→ DOCUMENT PASSAGE:
------
How does a high performance web crawler work? The Babbar case

In this article, we are going to introduce the high level architecture of the Babbar SEO crawler, Barkrowler. A web crawler, also known as a web spider or web robot, is a program used by search engines like Google or Bing to navigate and gather information from the vast expanse of the World Wide Web.

Unlike Google, however, the main goal of Babbar is not to create a search engine with an inverse index used to answer users’ queries, but to collect data about web pages, web sites and domains, and the links between them. We still need to analyze content and compute “popularity” metrics, so the job performed by a general SEO web crawler is very similar to what a search engine web crawler.

Let’s see first what is web crawling in general, and how it differs from web scraping, and a full search index.

What is web crawling ?

Web crawling is the process of systematically scanning websites and web pages to find and index relevant content. Search engine crawlers, such as Barkrowler, visit web pages, read their content, and follow any links to other pages within the same website. The crawler then analyzes the data collected and extracts valuable information, such as keywords, metadata, and text, which is later used by search engines to provide more accurate search results.

To ensure efficient crawling, web crawlers employ advanced algorithms and techniques. They prioritize the crawling of popular and frequently updated websites, ensuring that search engines have the most up-to-date information. Crawlers also have to be cautious and respectful of website owners’ guidelines, as excessive crawling can put a strain on server resources and potentially disrupt website operations.
------
→ SUPPLIED RECORDS:

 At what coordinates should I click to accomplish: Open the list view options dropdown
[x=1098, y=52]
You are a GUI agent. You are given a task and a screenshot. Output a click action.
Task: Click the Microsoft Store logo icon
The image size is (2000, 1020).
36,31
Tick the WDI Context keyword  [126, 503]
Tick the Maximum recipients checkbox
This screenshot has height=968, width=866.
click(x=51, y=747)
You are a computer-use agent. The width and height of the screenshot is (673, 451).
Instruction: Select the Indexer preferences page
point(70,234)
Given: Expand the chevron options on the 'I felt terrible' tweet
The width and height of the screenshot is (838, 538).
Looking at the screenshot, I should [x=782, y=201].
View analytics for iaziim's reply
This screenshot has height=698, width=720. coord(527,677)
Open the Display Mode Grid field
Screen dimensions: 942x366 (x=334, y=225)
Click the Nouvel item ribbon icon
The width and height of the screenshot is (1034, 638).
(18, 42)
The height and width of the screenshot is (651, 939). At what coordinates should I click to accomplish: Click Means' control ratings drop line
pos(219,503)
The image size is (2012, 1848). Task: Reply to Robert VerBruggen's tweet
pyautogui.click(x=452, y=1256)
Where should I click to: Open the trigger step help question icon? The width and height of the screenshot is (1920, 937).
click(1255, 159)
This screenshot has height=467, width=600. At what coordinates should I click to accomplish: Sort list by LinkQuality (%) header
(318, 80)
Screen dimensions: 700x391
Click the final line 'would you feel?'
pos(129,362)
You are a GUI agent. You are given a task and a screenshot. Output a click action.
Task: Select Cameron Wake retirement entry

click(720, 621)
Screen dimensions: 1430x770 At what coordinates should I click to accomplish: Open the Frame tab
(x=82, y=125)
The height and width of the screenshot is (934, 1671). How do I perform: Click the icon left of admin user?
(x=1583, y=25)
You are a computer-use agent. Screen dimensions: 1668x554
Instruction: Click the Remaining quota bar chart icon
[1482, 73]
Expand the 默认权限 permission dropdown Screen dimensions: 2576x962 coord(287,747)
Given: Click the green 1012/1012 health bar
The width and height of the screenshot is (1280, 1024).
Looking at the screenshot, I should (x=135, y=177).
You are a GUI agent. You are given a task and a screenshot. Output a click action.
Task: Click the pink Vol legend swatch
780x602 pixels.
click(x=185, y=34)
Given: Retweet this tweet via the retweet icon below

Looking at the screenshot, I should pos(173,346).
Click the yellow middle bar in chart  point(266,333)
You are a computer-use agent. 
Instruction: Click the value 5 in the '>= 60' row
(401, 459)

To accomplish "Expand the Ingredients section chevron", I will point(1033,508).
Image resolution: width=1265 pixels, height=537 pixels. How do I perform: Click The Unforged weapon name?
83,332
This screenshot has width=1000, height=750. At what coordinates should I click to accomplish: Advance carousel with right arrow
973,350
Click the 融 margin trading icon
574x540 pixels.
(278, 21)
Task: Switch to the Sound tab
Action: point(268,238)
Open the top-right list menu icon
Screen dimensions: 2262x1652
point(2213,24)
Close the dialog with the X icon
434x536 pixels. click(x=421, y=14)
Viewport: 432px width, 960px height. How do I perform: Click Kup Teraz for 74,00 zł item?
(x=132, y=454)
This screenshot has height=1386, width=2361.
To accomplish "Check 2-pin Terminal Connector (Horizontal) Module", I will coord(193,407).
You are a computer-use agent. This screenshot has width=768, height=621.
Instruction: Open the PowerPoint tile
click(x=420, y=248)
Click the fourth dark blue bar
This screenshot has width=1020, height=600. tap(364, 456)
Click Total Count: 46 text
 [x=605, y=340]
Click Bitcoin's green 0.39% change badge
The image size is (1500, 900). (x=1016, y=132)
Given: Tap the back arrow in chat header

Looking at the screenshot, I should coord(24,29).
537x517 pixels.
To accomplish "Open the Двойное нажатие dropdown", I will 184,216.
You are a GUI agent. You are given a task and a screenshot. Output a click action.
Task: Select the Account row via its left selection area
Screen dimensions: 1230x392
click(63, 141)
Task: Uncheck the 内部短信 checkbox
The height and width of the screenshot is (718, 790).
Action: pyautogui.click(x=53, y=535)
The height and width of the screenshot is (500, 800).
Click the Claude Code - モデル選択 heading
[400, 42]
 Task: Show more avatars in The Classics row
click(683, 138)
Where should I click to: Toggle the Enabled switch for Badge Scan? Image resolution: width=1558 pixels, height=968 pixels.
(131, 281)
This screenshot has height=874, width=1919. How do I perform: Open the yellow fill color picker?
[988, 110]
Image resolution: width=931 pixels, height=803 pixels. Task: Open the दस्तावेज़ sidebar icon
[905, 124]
------
→ GOALS:
• a. Answer these questions using the web crawler article:
(i) What is the name of the Babbar SEO crawler?
(ii) What does Babbar collect data about, according to the web crawler article?
(iii) What risk of excessive crawling does the web crawler article mention?
• b. Continue the web crawler article from its last sentence onward.

→ ANSWERS FOR THE EXERCISE:
• a.
(i) Barkrowler.
(ii) Web pages, web sites and domains, and the links between them.
(iii) It can put a strain on server resources and potentially disrupt website operations.

• b.
Web scraping, on the other hand, is a technique used to extract specific data from websites. We will not cover this aspect.

Search engine optimization (SEO) plays a vital role in improving a website’s visibility and ranking on search engine result pages. By optimizing website content, structure, and meta tags, website owners can enhance their chances of being indexed and ranked higher by search engines. Understanding how web crawlers work can help in implementing effective SEO strategies to drive organic traffic to websites.

The Babbar crawler

Babbar’s mission is to provide the most accurate information about the web in an independent way so that our customers can get high quality data about their website, but also about their competitors websites, as well as all the data in relevant related sites (news websites, blogs, etc.). To achieve this goal we have to collect and analyze the content of a lot of web pages, exactly in the way that a search engine like Google or Bing would do. In other words, we have to crawl the web, perform the generic information scraping as if we were to have a full search index of the web.

Babbar’s crawler is a cutting-edge piece of technology that embodies our dedication to innovation and efficiency. Despite being a relatively small-scale company, we’ve managed to engineer a solution that rivals industry giants in performance and scalability. This is a point of immense pride for our team, as it demonstrates our ability to push the boundaries of what’s possible in the realm of SEO technology.

Our crawler has consistently proven its prowess in the field. For instance, according to the Cloudflare bot leaderboard, Babbar’s crawler ranks as the 3rd most efficient SEO-focused bot, standing shoulder to shoulder with the best in the industry. Even more impressively, it is positioned among the top 20 crawlers globally, a remarkable achievement considering the competitive landscape. At one point, we even climbed to the second spot, and we continue to remain fiercely competitive, often neck-and-neck with Moz’s dotbot.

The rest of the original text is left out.